Mayor Lori Lightfoot on Friday said she has “1,000% confidence” in the leadership of Police Superintendent David Brown and that the department is already implementing lessons learned from past mistakes.

“The Chicago Police Department obviously took a deep look at what happened in the course of that time period,” Lightfoot said. “The police department, I think, learned a lot from that experience and put that learning into practice over the course of the summer and the fall and currently.”

In a written response to the inspector general’s report, Brown acknowledged the department “struggled with certain aspects of its response” and said it would use the inspector general’s “findings as an additional tool to self-evaluate and move forward to be a better police department for the city of Chicago.”

Witzburg said the department appears to be trying to address some of the failings detailed in her report and that was at least in part why the report did not include specific recommendations for reform.

“I certainly, for the moment, take the police department at its word that there are efforts underway to address some of these issues and we know for certain that there are policy revisions underway,” Witzburg said. “We want to see where those improvements land and what sorts of improvements they bring about.”

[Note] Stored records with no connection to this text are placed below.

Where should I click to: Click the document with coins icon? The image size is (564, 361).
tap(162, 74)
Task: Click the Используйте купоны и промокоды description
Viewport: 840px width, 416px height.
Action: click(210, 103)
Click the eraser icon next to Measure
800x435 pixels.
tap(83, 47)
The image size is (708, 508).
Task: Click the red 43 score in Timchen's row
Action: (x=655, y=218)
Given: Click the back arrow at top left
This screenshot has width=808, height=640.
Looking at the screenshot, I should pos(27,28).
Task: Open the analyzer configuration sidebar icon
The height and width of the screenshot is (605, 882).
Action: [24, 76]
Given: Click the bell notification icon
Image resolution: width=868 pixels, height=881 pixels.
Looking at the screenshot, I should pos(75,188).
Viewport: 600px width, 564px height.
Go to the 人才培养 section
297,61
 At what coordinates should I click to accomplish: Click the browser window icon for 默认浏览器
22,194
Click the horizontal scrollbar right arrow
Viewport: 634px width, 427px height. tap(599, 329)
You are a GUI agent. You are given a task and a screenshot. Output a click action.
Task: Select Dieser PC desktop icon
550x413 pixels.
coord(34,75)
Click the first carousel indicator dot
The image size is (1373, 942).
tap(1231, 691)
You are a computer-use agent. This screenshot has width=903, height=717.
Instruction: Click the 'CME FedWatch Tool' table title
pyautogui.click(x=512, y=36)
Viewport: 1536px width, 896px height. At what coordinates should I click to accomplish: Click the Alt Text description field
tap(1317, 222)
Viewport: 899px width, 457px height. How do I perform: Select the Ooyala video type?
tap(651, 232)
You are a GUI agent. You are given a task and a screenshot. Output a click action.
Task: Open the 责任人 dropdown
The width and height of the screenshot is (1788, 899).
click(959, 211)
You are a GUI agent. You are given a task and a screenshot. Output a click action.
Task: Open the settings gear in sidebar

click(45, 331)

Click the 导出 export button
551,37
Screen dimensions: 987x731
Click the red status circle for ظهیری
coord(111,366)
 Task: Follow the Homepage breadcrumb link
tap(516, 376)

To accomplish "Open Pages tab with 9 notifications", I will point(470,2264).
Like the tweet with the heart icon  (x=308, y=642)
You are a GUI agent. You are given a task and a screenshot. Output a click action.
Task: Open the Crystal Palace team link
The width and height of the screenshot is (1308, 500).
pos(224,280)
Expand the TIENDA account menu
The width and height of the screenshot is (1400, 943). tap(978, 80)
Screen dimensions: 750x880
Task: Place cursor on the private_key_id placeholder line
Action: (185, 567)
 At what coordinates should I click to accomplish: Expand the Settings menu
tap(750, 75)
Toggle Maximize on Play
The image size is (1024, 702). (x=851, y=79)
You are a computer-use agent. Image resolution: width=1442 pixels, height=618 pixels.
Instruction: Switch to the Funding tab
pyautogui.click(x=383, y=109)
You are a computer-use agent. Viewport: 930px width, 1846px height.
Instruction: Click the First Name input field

Some familiar failings were detailed in the report, including incomplete arrest records, indiscriminate use of force, and some officers not having functioning body cameras as department rules require.

Those failings have costs, Witzburg said, including making it much more difficult to hold to account both police officers and members of the public for misconduct and criminal acts.

“The absence of clear and complete records is compromising in terms of seeking individual accountability for potential acts of misconduct for both members of the department and members of the public,” Witzburg said. “It’s not as though there will never be any individual accountability for any misconduct that happened during these events. But what I think we know for sure is that there will never be a complete record.”

And the department’s failings will also have an impact on police efforts to build better relationships with the communities they are supposed to serve — as well as confidence in leadership, according to Witzburg.

“There are costs to public confidence, and I think critically that the way that this response was handled by the senior leadership in the department, we will see that come at a cost in terms of both external and internal credibility,” she said.